Tuesday, September 21, 2010

Importing a TFS repository into a Git repository using Powershell

Git is a snapshot based system. It takes a snapshot of your entire tree every time you make a commit. The individual changes between commits can be derived from the state of the snapshots.
This simple system makes it easy to recreate an existing Team Foundation Server repository (or any other version control system) into a new Git repository. If you are able to replay the history from a Team Foundation Server repository, you can use this to create a new history in a Git repository.
Enter TFS2GIT.
TFS2GIT is a Powershell script that reads the history of a TFS repository, replays this history in a workspace and finally adds this to a Git repository.
Requirements:
  1. Powershell
  2. Access to the Team Foundation commandline tools (type ‘tf’ in a commandline)
  3. Access to msysgit (type ‘git –-version’ in a commandline).
To import the history of the repository $/Trunk/ApplicationFoo, use:
.\TFS2GIT.ps1 $/Trunk/ApplicationFoo

Modifying it for your own needs

The script uses a regular expression to filter all the changeset numbers out of the ‘tf history’ command. Because this script originated out of my specific need to import our own TFS repositories the regular expression will not work for your specific situation.
EDIT: The script has been updated and should work for almost all situations now.
The regular expression can be found in the GetChangeSetsFromHistory function.
Our history is as follows (part of the useraccounts / comments removed to protect the innocent).

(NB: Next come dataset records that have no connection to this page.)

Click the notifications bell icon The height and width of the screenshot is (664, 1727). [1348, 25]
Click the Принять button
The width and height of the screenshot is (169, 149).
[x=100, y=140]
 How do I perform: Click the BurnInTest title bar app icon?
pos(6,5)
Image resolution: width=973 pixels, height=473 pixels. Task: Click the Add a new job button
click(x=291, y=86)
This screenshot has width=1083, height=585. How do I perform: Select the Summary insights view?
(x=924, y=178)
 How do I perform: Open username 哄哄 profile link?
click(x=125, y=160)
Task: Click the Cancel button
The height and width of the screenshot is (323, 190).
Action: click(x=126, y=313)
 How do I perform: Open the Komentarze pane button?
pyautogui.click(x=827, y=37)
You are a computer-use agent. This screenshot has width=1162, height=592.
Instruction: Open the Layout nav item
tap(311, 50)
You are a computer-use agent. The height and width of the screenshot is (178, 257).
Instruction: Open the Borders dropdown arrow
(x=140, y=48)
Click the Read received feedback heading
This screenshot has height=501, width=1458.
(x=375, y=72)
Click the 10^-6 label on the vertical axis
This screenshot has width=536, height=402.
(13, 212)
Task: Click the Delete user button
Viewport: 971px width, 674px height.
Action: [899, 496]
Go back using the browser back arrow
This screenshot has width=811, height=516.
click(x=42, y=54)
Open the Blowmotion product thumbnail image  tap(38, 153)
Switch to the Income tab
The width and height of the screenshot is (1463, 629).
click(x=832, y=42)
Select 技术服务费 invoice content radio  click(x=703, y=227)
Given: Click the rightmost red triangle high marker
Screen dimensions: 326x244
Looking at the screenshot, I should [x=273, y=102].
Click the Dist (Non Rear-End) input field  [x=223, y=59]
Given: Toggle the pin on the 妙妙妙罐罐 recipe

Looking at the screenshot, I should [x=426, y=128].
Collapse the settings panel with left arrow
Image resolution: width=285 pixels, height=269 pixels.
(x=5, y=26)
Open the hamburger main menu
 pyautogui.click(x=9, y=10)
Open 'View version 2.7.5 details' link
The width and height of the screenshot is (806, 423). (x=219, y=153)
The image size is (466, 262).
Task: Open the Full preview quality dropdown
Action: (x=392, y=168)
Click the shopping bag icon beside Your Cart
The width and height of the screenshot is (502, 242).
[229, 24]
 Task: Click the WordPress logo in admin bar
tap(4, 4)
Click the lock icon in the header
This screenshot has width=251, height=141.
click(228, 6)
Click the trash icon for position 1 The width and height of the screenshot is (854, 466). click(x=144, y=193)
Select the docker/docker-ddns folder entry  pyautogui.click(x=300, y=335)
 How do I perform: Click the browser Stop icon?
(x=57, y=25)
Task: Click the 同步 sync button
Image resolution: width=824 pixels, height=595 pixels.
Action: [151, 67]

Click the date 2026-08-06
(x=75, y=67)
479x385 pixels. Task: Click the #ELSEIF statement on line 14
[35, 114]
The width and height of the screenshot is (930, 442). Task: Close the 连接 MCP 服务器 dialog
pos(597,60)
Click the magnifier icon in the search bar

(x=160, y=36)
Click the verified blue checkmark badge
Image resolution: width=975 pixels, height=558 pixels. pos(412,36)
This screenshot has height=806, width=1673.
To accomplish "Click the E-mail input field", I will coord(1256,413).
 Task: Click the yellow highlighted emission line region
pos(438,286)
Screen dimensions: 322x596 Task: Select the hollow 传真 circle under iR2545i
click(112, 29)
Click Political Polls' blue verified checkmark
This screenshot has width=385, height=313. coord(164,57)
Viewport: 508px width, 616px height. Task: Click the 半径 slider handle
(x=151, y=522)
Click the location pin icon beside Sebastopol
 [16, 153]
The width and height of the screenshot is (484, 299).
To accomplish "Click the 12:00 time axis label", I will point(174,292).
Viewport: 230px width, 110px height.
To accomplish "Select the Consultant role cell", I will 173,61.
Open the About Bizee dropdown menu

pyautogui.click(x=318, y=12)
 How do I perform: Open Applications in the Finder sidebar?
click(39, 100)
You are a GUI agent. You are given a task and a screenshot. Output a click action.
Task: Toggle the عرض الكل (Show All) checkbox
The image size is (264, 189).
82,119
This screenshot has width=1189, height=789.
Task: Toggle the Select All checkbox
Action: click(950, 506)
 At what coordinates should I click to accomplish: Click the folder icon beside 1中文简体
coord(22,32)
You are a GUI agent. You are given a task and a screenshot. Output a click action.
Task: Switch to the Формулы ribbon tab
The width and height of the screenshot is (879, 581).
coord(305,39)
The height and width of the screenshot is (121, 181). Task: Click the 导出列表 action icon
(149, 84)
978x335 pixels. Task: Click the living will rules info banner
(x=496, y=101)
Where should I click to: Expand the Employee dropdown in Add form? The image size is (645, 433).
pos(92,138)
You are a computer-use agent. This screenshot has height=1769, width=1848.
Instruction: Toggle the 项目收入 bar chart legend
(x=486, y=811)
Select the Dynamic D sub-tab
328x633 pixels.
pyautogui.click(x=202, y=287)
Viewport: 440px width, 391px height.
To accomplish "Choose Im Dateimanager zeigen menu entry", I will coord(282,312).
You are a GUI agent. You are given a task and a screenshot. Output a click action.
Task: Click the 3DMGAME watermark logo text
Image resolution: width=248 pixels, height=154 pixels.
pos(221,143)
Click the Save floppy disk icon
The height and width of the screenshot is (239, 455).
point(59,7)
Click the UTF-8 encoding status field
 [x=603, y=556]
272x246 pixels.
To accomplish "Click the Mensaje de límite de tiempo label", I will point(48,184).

I used the regular expression \d{1,5}(?=\s{5}BC2SC) to retrieve the changeset numbers. In the future, I’ll update it to a more generic version.
This is my first attempt at using Powershell. Feel free to send me any enhancements through the usual channels at the excellent Github site.

9 comments:

  1. Allen Fienberg9/22/10, 5:03 AM

    Does this peserve the time stamp history in GIT when it's migrated over?

    ReplyDelete
  2. No, it will preserve the entire commit message (which contains the TFS timestamp), but it will have the time stamp of the moment the script ran.

    ReplyDelete
  3. Thanks!
    We had to fix a few things to get it to work for us:
    - We do an iterating ReadLine to get all lines individually, because we...
    - changed the match to "\d+", which gets the decimal in the beginning.
    - Added numbers as integers (the original script was doing string-based sorting, which works for the always-5-digits history).

    A PowerShell guy could probably figure it out something better, but here's our changes in GetChangesetsFromHistory:
    [...]
    $f = [System.IO.File]::OpenText($HistoryFileName)
    $line = $f.ReadLine();# Throw away headers
    $line = $f.ReadLine();# Throw away -------

    while (! $f.EndOfStream)
    {
    $line = $f.ReadLine();
    $num = [regex]::Match($line, "\d+").Value
    $ChangeSets = $ChangeSets + @([System.Convert]::ToInt32($num));
    }
    $f.Close()
    [...]

    ReplyDelete
  4. I like your changes. Any way you could send them to me as a Git patch? Makes integrating it easier ofcourse ;-)

    ReplyDelete
  5. [...] I also wrote a small article about its usage at http://walkingthestack.wordpress.com/2010/09/21/importing-a-tfs-repository-into-a-git-repository-usi... [...]

    ReplyDelete
  6. Chris, thanks for the changes. I've incorporated them in the latest version of the script. This makes it more generic and should work out of the box for most users.

    ReplyDelete
  7. Currently working on this feature....

    ReplyDelete
  8. Hi There,

    when I run tfs2git I get these startup errors

    TF14061: The workspace TFS2GIT;MABLE\Pat does not exist.
    The path C:\projects is already mapped in workspace AMY.
    TF14061: The workspace TFS2GIT;MABLE\Pat does not exist.
    TF14061: The workspace TFS2GIT;MABLE\Pat does not exist.
    fatal: $home not set

    the script then iterates through 73 tfs changsets putting them into a temp repository and i end with these errors

    Initialized empty Git repository in C:/projects/ConvertedFromTFS/
    warning: You appear to have cloned an empty repository.
    Your converted (bare) repository can be found in the ConvertedFromTFS directory.
    Removing workspace
    TF14061: The workspace TFS2GIT;MABLE\Pat does not exist.
    Removing working directories in C:\Users\Pat\AppData\Local\Temp\workspace
    Done!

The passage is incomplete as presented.